--- START ---

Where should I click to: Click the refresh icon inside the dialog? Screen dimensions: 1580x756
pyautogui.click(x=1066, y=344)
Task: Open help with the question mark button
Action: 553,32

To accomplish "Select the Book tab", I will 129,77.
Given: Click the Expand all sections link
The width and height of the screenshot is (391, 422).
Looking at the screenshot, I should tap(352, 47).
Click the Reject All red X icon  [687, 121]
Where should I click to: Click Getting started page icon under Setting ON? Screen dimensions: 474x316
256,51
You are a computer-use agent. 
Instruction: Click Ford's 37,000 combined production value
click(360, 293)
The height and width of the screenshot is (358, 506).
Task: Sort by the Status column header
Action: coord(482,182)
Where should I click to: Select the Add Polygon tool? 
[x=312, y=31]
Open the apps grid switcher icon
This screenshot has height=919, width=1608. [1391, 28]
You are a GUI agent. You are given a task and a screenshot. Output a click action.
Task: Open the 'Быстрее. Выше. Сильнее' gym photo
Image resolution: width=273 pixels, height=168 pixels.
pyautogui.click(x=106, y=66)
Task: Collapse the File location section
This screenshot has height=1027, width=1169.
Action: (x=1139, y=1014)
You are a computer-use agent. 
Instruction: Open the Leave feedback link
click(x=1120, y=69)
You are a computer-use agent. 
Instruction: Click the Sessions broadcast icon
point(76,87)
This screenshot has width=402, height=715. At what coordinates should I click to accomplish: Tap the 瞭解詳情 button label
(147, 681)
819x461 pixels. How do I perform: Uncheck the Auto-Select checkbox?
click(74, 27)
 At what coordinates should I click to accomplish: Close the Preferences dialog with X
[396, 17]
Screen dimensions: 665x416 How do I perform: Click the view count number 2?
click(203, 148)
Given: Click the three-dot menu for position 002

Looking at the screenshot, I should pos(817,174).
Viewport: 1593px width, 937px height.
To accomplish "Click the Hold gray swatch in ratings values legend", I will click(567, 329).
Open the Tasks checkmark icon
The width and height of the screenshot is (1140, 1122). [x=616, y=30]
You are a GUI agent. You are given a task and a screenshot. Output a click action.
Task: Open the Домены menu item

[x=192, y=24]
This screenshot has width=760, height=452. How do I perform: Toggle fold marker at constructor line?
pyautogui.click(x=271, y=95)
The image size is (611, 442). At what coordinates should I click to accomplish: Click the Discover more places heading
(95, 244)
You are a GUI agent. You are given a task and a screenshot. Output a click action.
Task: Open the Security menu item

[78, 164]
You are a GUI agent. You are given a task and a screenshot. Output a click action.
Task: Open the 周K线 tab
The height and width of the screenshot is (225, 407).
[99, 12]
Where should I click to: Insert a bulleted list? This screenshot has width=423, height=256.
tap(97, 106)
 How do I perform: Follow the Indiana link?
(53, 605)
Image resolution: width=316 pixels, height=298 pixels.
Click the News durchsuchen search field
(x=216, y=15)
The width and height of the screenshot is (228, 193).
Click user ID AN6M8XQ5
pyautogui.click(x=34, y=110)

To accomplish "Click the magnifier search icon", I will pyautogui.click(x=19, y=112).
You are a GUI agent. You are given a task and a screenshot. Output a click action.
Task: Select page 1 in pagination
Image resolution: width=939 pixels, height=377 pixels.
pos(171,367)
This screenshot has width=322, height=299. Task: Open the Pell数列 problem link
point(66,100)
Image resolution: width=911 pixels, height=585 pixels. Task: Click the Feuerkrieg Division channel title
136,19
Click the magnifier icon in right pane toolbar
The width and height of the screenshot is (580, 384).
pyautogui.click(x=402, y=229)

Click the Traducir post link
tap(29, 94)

--- END ---

• INSTRUCTIONS FOR THE TASK: Transcribe each line of the listing exactly.

• TASK RESULT:
Where should I click to: Click the refresh icon inside the dialog? Screen dimensions: 1580x756
pyautogui.click(x=1066, y=344)
Task: Open help with the question mark button
Action: 553,32

To accomplish "Select the Book tab", I will 129,77.
Given: Click the Expand all sections link
The width and height of the screenshot is (391, 422).
Looking at the screenshot, I should tap(352, 47).
Click the Reject All red X icon  [687, 121]
Where should I click to: Click Getting started page icon under Setting ON? Screen dimensions: 474x316
256,51
You are a computer-use agent. 
Instruction: Click Ford's 37,000 combined production value
click(360, 293)
The height and width of the screenshot is (358, 506).
Task: Sort by the Status column header
Action: coord(482,182)
Where should I click to: Select the Add Polygon tool? 
[x=312, y=31]
Open the apps grid switcher icon
This screenshot has height=919, width=1608. [1391, 28]
You are a GUI agent. You are given a task and a screenshot. Output a click action.
Task: Open the 'Быстрее. Выше. Сильнее' gym photo
Image resolution: width=273 pixels, height=168 pixels.
pyautogui.click(x=106, y=66)
Task: Collapse the File location section
This screenshot has height=1027, width=1169.
Action: (x=1139, y=1014)
You are a computer-use agent. 
Instruction: Open the Leave feedback link
click(x=1120, y=69)
You are a computer-use agent. 
Instruction: Click the Sessions broadcast icon
point(76,87)
This screenshot has width=402, height=715. At what coordinates should I click to accomplish: Tap the 瞭解詳情 button label
(147, 681)
819x461 pixels. How do I perform: Uncheck the Auto-Select checkbox?
click(74, 27)
 At what coordinates should I click to accomplish: Close the Preferences dialog with X
[396, 17]
Screen dimensions: 665x416 How do I perform: Click the view count number 2?
click(203, 148)
Given: Click the three-dot menu for position 002

Looking at the screenshot, I should pos(817,174).
Viewport: 1593px width, 937px height.
To accomplish "Click the Hold gray swatch in ratings values legend", I will click(567, 329).
Open the Tasks checkmark icon
The width and height of the screenshot is (1140, 1122). [x=616, y=30]
You are a GUI agent. You are given a task and a screenshot. Output a click action.
Task: Open the Домены menu item

[x=192, y=24]
This screenshot has width=760, height=452. How do I perform: Toggle fold marker at constructor line?
pyautogui.click(x=271, y=95)
The image size is (611, 442). At what coordinates should I click to accomplish: Click the Discover more places heading
(95, 244)
You are a GUI agent. You are given a task and a screenshot. Output a click action.
Task: Open the Security menu item

[78, 164]
You are a GUI agent. You are given a task and a screenshot. Output a click action.
Task: Open the 周K线 tab
The height and width of the screenshot is (225, 407).
[99, 12]
Where should I click to: Insert a bulleted list? This screenshot has width=423, height=256.
tap(97, 106)
 How do I perform: Follow the Indiana link?
(53, 605)
Image resolution: width=316 pixels, height=298 pixels.
Click the News durchsuchen search field
(x=216, y=15)
The width and height of the screenshot is (228, 193).
Click user ID AN6M8XQ5
pyautogui.click(x=34, y=110)

To accomplish "Click the magnifier search icon", I will pyautogui.click(x=19, y=112).
You are a GUI agent. You are given a task and a screenshot. Output a click action.
Task: Select page 1 in pagination
Image resolution: width=939 pixels, height=377 pixels.
pos(171,367)
This screenshot has width=322, height=299. Task: Open the Pell数列 problem link
point(66,100)
Image resolution: width=911 pixels, height=585 pixels. Task: Click the Feuerkrieg Division channel title
136,19
Click the magnifier icon in right pane toolbar
The width and height of the screenshot is (580, 384).
pyautogui.click(x=402, y=229)

Click the Traducir post link
tap(29, 94)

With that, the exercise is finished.